WHY DECREASING THE VALVE-TRAVEL INCREASES
THE PERIOD OF EXPANSION.
Increase of expansion follows reduced valve-travel,
from a similar cause to that which produces expansion when lap
is added to the edge of a slide-valve. When the valve is made
with the face merely long enough to cover the steam-ports, there
can be no expansion of the steam; for, so soon as the valve ceases
to admit steam, it opens the steam-port to the exhaust. When lap
is added, however, the steam is inclosed in the cylinder, without
egress for the time that it takes the lap to travel over the steam-port.
An arrangement of motion which will make the valve travel quickly
over the port, has a tendency to shorten the period for expansion;
while making the valve travel slowly over the port, has the opposite
effect, and protracts expansion. A valve with, say, five inches
travel, has a comparatively long journey to make during the stroke
of the piston; and the lap-edges will pass quickly over the steam-portsmuch
more quickly than they will when the travel is reduced to three
inches.
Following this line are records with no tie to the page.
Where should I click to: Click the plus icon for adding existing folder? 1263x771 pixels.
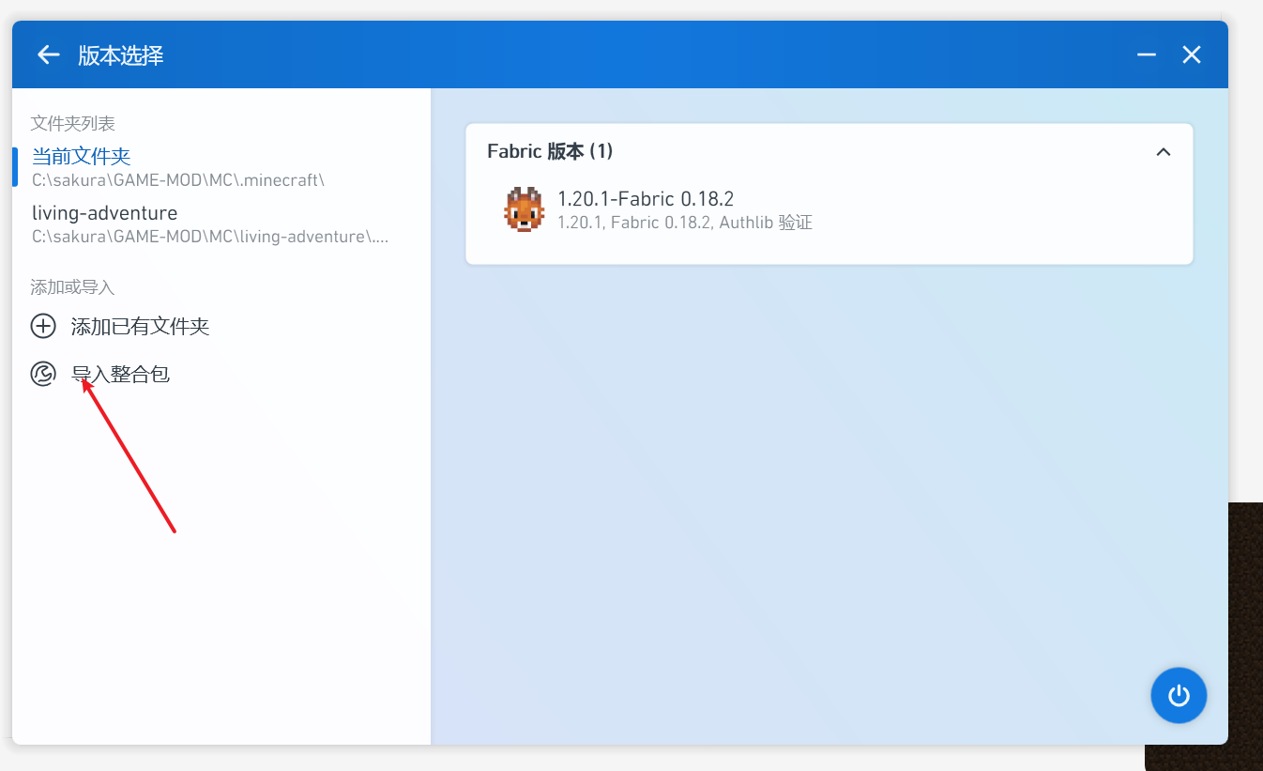pos(43,327)
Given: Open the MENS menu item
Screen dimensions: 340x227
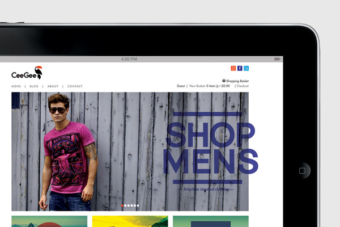Looking at the screenshot, I should (x=16, y=86).
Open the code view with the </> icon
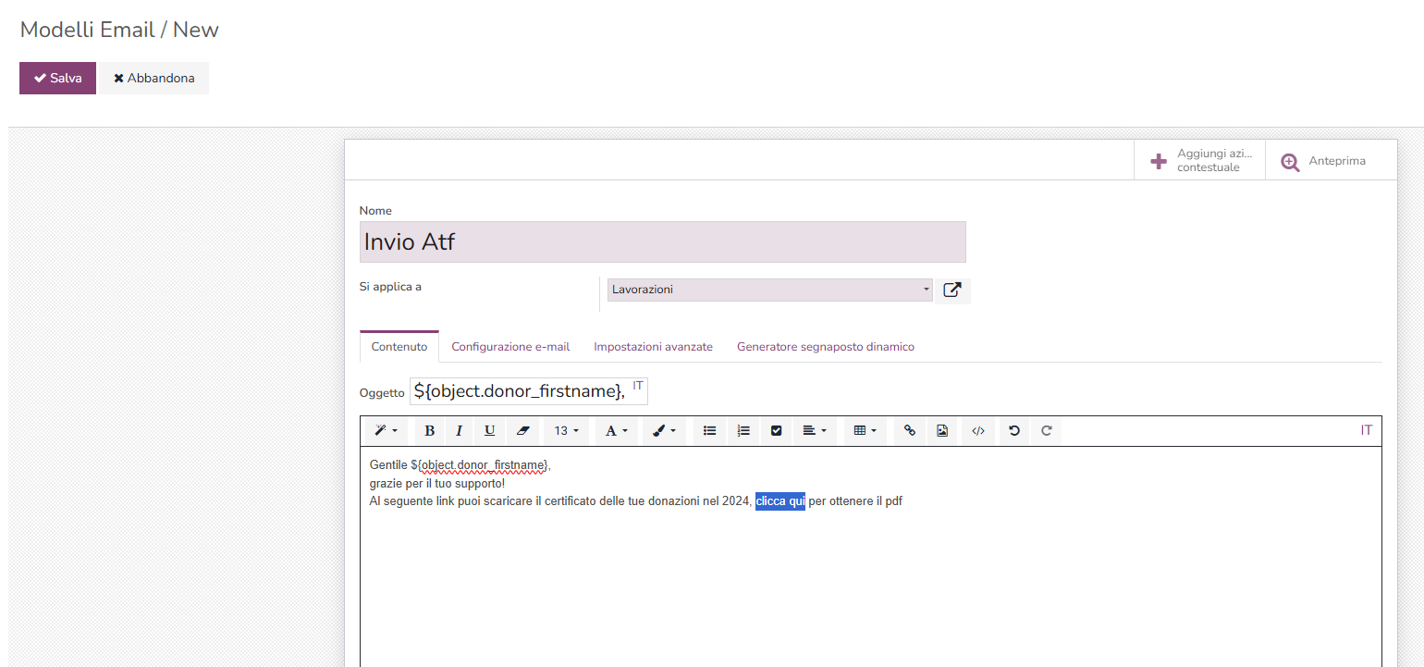This screenshot has height=667, width=1424. click(x=977, y=430)
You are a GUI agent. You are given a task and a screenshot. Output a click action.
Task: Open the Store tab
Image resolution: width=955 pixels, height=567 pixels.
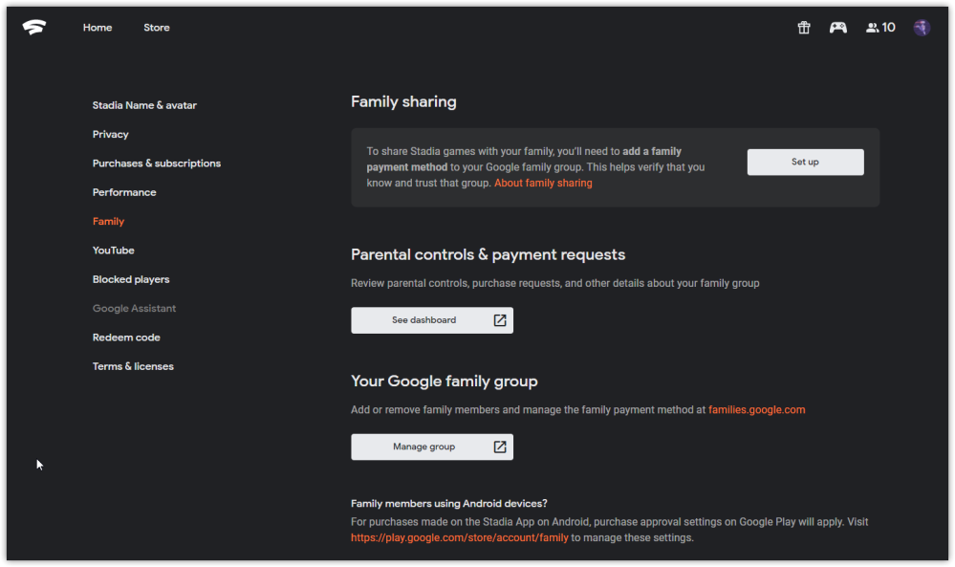tap(157, 28)

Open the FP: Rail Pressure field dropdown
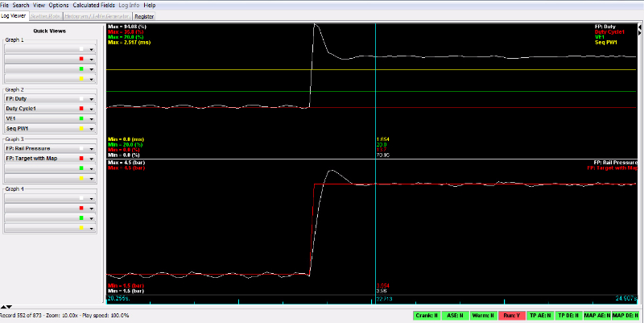tap(92, 148)
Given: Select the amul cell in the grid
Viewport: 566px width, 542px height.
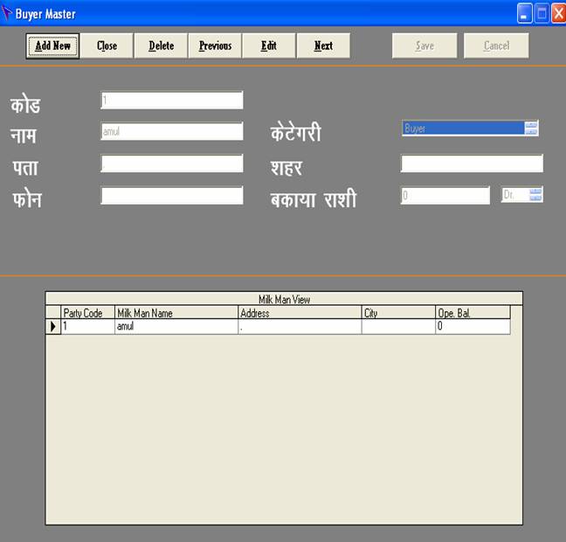Looking at the screenshot, I should (176, 326).
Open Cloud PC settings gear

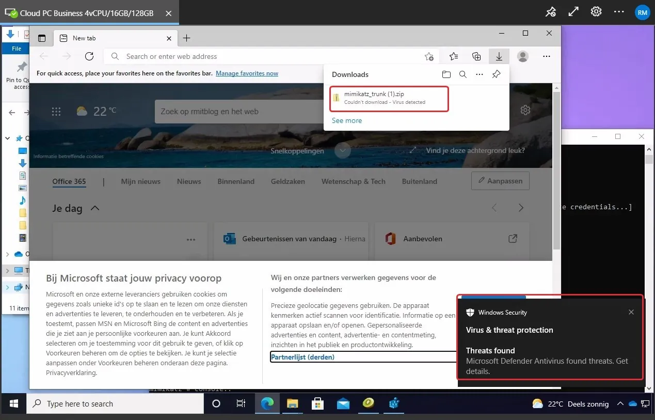[597, 11]
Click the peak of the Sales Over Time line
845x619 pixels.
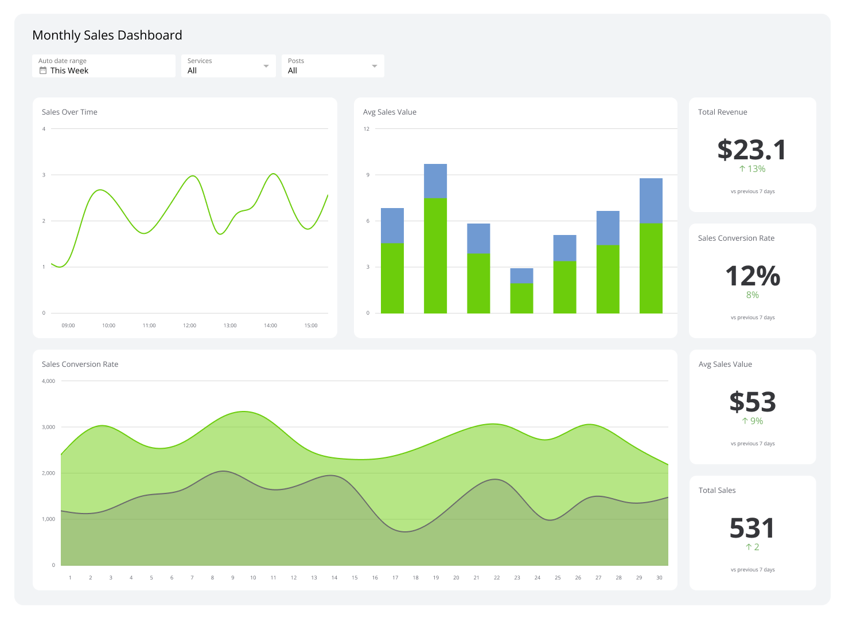(x=272, y=173)

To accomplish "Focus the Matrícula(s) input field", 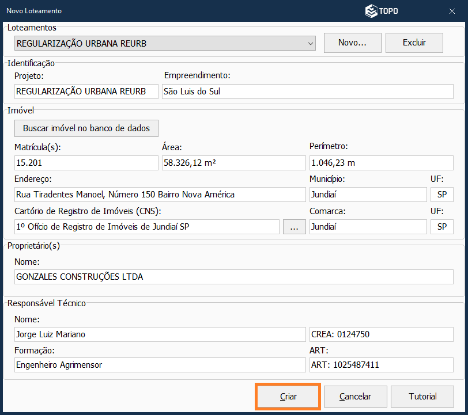I will point(86,163).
In a case of this kind, there is more than the mere reduction
of travel to be considered. Suppose the valve has one inch lap
at each end. When it stands on the middle of the seat, it has
a reciprocating motion of two and one-half inches at each side
of that point to make. At the beginning of the stroke, it has
been drawn aside one inch (we will ignore the lead), but still
has one and one-half inch to travel before it begins to return.
On the other hand, when the travel is reduced to three inches,
the valve has only one and one-half inch to travel away from the
center; and, one inch being moved to draw the lap over the port,
there only remains one-half inch for the valve to move before
it must begin returning. This entails an early cut-off; for the
valve must pass over the ports with its slow motion, and be ready
to open the port on the other end, before the return stroke. Thus
a travel of five inches draws the outside edge of the valve one
and one-half inch away from the outside of the steam-ports, three
inches travel only draws it one-half inch away, and a greater
reduction of travel decreases the opening in like proportion.
INFLUENCE OF ECCENTRIC THROW ON THE VALVE.
As reducing the travel of the valve diminishes the
port opening, a point is reached in cutting off early in the stroke
where the port opening is hardly any more than the port opening
due to the lead. This is what makes long steam-ports essential
for a successful high-speed locomotive. The best-designed engines
give an exceedingly limited port opening at short cut-offs, and
badly planned motion sometimes seriously detracts from the efficiency
of the engine, by curtailing the opening at the point where a
very brief time is given for the admission of steam. The magnitude
of the eccentric throw exerts a direct influence on the port opening
when cutting off early. A long throw tends to increase the opening,
while a short throw reduces it. The long-throw eccentric will
draw the valve farther away from the edge of the steam-port, when
admitting steam for the same point of cut-off, than a short-throw
eccentric will move its valve. For an ordinary 17 X 24 inch locomotive,
the throw of eccentric should not be less than five inches, unless
the engine is intended entirely for slow running. There are many
engines running with eccentric throw less than five inches, but
they are invariably slow unless the valve-lap is very short. With
an ordinary lap, an engine having an eccentric throw of 42 inches needs so much angular advance
to overcome the lap, and provide lead, that the rectilineal motion
of the eccentric is very meager at the beginning of the stroke.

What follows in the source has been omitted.